[Dataset items]

⁂

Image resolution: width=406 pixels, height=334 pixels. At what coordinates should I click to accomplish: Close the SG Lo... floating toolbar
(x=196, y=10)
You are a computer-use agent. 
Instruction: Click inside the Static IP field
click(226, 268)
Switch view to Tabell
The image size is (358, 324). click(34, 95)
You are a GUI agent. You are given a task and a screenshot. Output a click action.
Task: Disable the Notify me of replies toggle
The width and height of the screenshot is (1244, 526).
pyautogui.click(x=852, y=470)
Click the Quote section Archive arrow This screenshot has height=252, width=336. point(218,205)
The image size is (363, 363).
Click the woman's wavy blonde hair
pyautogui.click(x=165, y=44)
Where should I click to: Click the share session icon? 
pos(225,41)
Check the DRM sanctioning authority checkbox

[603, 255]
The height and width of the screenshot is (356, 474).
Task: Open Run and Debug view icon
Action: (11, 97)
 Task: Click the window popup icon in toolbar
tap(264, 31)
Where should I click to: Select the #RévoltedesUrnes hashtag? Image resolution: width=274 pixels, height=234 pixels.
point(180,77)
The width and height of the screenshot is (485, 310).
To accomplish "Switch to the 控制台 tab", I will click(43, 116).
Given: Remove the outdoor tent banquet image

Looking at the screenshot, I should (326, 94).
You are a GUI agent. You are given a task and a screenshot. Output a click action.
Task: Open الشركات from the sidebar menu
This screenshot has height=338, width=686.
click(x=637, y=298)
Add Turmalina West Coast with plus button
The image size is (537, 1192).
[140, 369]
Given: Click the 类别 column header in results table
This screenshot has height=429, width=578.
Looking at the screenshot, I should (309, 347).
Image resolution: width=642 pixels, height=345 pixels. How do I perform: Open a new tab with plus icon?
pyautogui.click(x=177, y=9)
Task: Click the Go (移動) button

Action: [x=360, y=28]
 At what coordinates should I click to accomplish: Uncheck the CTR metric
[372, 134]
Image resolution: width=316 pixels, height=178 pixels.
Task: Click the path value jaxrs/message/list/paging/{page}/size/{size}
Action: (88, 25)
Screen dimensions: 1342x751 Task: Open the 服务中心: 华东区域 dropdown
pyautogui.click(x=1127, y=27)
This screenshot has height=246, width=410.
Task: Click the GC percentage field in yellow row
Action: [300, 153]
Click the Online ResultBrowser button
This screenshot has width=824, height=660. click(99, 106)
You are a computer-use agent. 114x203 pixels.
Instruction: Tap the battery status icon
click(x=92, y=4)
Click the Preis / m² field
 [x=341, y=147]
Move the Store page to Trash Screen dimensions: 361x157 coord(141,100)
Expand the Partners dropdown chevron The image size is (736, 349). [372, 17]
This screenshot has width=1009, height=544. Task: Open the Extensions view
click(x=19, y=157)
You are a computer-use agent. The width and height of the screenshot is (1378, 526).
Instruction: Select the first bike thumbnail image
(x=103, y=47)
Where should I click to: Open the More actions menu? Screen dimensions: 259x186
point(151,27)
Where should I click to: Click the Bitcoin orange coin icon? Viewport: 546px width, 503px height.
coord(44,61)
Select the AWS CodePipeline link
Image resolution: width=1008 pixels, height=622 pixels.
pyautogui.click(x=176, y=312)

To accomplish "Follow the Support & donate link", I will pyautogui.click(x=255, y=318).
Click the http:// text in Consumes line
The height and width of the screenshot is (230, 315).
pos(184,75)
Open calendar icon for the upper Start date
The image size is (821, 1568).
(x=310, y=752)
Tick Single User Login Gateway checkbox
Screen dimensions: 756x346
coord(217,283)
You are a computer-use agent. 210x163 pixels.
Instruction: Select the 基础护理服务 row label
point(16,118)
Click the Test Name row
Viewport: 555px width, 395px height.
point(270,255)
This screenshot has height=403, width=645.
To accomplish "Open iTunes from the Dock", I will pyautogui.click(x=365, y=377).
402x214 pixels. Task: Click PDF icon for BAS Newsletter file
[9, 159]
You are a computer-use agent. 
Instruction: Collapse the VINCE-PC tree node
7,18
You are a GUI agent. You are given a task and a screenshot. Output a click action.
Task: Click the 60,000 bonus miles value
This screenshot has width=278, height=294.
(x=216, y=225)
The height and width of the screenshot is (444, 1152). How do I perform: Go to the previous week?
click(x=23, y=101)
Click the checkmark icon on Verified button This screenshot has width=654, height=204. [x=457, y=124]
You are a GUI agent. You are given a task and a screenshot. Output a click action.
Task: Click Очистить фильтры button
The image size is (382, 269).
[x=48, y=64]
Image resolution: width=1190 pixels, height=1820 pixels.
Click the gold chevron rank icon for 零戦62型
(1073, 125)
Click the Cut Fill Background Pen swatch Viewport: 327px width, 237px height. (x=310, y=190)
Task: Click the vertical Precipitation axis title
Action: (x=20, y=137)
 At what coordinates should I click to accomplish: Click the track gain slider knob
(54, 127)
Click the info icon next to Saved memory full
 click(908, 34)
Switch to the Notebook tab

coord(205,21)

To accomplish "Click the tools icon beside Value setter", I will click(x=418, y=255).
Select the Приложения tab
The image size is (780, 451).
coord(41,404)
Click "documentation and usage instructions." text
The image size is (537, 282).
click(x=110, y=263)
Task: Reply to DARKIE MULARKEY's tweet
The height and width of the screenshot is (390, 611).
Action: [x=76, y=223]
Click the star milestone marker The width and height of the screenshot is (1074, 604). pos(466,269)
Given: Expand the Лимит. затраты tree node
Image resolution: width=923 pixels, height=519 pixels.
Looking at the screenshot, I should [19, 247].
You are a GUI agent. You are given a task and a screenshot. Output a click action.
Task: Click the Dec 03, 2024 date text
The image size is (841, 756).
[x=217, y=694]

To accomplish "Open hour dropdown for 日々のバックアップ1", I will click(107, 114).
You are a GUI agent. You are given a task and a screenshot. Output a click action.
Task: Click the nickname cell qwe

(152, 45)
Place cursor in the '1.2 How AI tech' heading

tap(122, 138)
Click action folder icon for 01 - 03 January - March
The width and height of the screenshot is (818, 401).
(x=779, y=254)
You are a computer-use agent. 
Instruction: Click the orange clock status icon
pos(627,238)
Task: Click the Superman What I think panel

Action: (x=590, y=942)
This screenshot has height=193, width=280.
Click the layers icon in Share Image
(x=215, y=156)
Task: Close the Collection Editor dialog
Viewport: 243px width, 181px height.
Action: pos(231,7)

⁂

What is expected
Restate the data above word for word. Leave nothing out.

Task result
Image resolution: width=406 pixels, height=334 pixels. At what coordinates should I click to accomplish: Close the SG Lo... floating toolbar
(x=196, y=10)
You are a computer-use agent. 
Instruction: Click inside the Static IP field
click(226, 268)
Switch view to Tabell
The image size is (358, 324). click(34, 95)
You are a GUI agent. You are given a task and a screenshot. Output a click action.
Task: Disable the Notify me of replies toggle
The width and height of the screenshot is (1244, 526).
pyautogui.click(x=852, y=470)
Click the Quote section Archive arrow This screenshot has height=252, width=336. point(218,205)
The image size is (363, 363).
Click the woman's wavy blonde hair
pyautogui.click(x=165, y=44)
Where should I click to: Click the share session icon? 
pos(225,41)
Check the DRM sanctioning authority checkbox

[603, 255]
The height and width of the screenshot is (356, 474).
Task: Open Run and Debug view icon
Action: (11, 97)
 Task: Click the window popup icon in toolbar
tap(264, 31)
Where should I click to: Select the #RévoltedesUrnes hashtag? Image resolution: width=274 pixels, height=234 pixels.
point(180,77)
The width and height of the screenshot is (485, 310).
To accomplish "Switch to the 控制台 tab", I will click(43, 116).
Given: Remove the outdoor tent banquet image

Looking at the screenshot, I should (326, 94).
You are a GUI agent. You are given a task and a screenshot. Output a click action.
Task: Open الشركات from the sidebar menu
This screenshot has height=338, width=686.
click(x=637, y=298)
Add Turmalina West Coast with plus button
The image size is (537, 1192).
[140, 369]
Given: Click the 类别 column header in results table
This screenshot has height=429, width=578.
Looking at the screenshot, I should (309, 347).
Image resolution: width=642 pixels, height=345 pixels. How do I perform: Open a new tab with plus icon?
pyautogui.click(x=177, y=9)
Task: Click the Go (移動) button

Action: [x=360, y=28]
 At what coordinates should I click to accomplish: Uncheck the CTR metric
[372, 134]
Image resolution: width=316 pixels, height=178 pixels.
Task: Click the path value jaxrs/message/list/paging/{page}/size/{size}
Action: (88, 25)
Screen dimensions: 1342x751 Task: Open the 服务中心: 华东区域 dropdown
pyautogui.click(x=1127, y=27)
This screenshot has height=246, width=410.
Task: Click the GC percentage field in yellow row
Action: [300, 153]
Click the Online ResultBrowser button
This screenshot has width=824, height=660. click(99, 106)
You are a computer-use agent. 114x203 pixels.
Instruction: Tap the battery status icon
click(x=92, y=4)
Click the Preis / m² field
 [x=341, y=147]
Move the Store page to Trash Screen dimensions: 361x157 coord(141,100)
Expand the Partners dropdown chevron The image size is (736, 349). [372, 17]
This screenshot has width=1009, height=544. Task: Open the Extensions view
click(x=19, y=157)
You are a computer-use agent. The width and height of the screenshot is (1378, 526).
Instruction: Select the first bike thumbnail image
(x=103, y=47)
Where should I click to: Open the More actions menu? Screen dimensions: 259x186
point(151,27)
Where should I click to: Click the Bitcoin orange coin icon? Viewport: 546px width, 503px height.
coord(44,61)
Select the AWS CodePipeline link
Image resolution: width=1008 pixels, height=622 pixels.
pyautogui.click(x=176, y=312)

To accomplish "Follow the Support & donate link", I will pyautogui.click(x=255, y=318).
Click the http:// text in Consumes line
The height and width of the screenshot is (230, 315).
pos(184,75)
Open calendar icon for the upper Start date
The image size is (821, 1568).
(x=310, y=752)
Tick Single User Login Gateway checkbox
Screen dimensions: 756x346
coord(217,283)
You are a computer-use agent. 210x163 pixels.
Instruction: Select the 基础护理服务 row label
point(16,118)
Click the Test Name row
Viewport: 555px width, 395px height.
point(270,255)
This screenshot has height=403, width=645.
To accomplish "Open iTunes from the Dock", I will pyautogui.click(x=365, y=377).
402x214 pixels. Task: Click PDF icon for BAS Newsletter file
[9, 159]
You are a computer-use agent. 
Instruction: Collapse the VINCE-PC tree node
7,18
You are a GUI agent. You are given a task and a screenshot. Output a click action.
Task: Click the 60,000 bonus miles value
This screenshot has width=278, height=294.
(x=216, y=225)
The height and width of the screenshot is (444, 1152). How do I perform: Go to the previous week?
click(x=23, y=101)
Click the checkmark icon on Verified button This screenshot has width=654, height=204. [x=457, y=124]
You are a GUI agent. You are given a task and a screenshot. Output a click action.
Task: Click Очистить фильтры button
The image size is (382, 269).
[x=48, y=64]
Image resolution: width=1190 pixels, height=1820 pixels.
Click the gold chevron rank icon for 零戦62型
(1073, 125)
Click the Cut Fill Background Pen swatch Viewport: 327px width, 237px height. (x=310, y=190)
Task: Click the vertical Precipitation axis title
Action: (x=20, y=137)
 At what coordinates should I click to accomplish: Click the track gain slider knob
(54, 127)
Click the info icon next to Saved memory full
 click(908, 34)
Switch to the Notebook tab

coord(205,21)

To accomplish "Click the tools icon beside Value setter", I will click(x=418, y=255).
Select the Приложения tab
The image size is (780, 451).
coord(41,404)
Click "documentation and usage instructions." text
The image size is (537, 282).
click(x=110, y=263)
Task: Reply to DARKIE MULARKEY's tweet
The height and width of the screenshot is (390, 611).
Action: [x=76, y=223]
Click the star milestone marker The width and height of the screenshot is (1074, 604). pos(466,269)
Given: Expand the Лимит. затраты tree node
Image resolution: width=923 pixels, height=519 pixels.
Looking at the screenshot, I should [19, 247].
You are a GUI agent. You are given a task and a screenshot. Output a click action.
Task: Click the Dec 03, 2024 date text
The image size is (841, 756).
[x=217, y=694]

To accomplish "Open hour dropdown for 日々のバックアップ1", I will click(107, 114).
You are a GUI agent. You are given a task and a screenshot. Output a click action.
Task: Click the nickname cell qwe

(152, 45)
Place cursor in the '1.2 How AI tech' heading

tap(122, 138)
Click action folder icon for 01 - 03 January - March
The width and height of the screenshot is (818, 401).
(x=779, y=254)
You are a computer-use agent. 
Instruction: Click the orange clock status icon
pos(627,238)
Task: Click the Superman What I think panel

Action: (x=590, y=942)
This screenshot has height=193, width=280.
Click the layers icon in Share Image
(x=215, y=156)
Task: Close the Collection Editor dialog
Viewport: 243px width, 181px height.
Action: pos(231,7)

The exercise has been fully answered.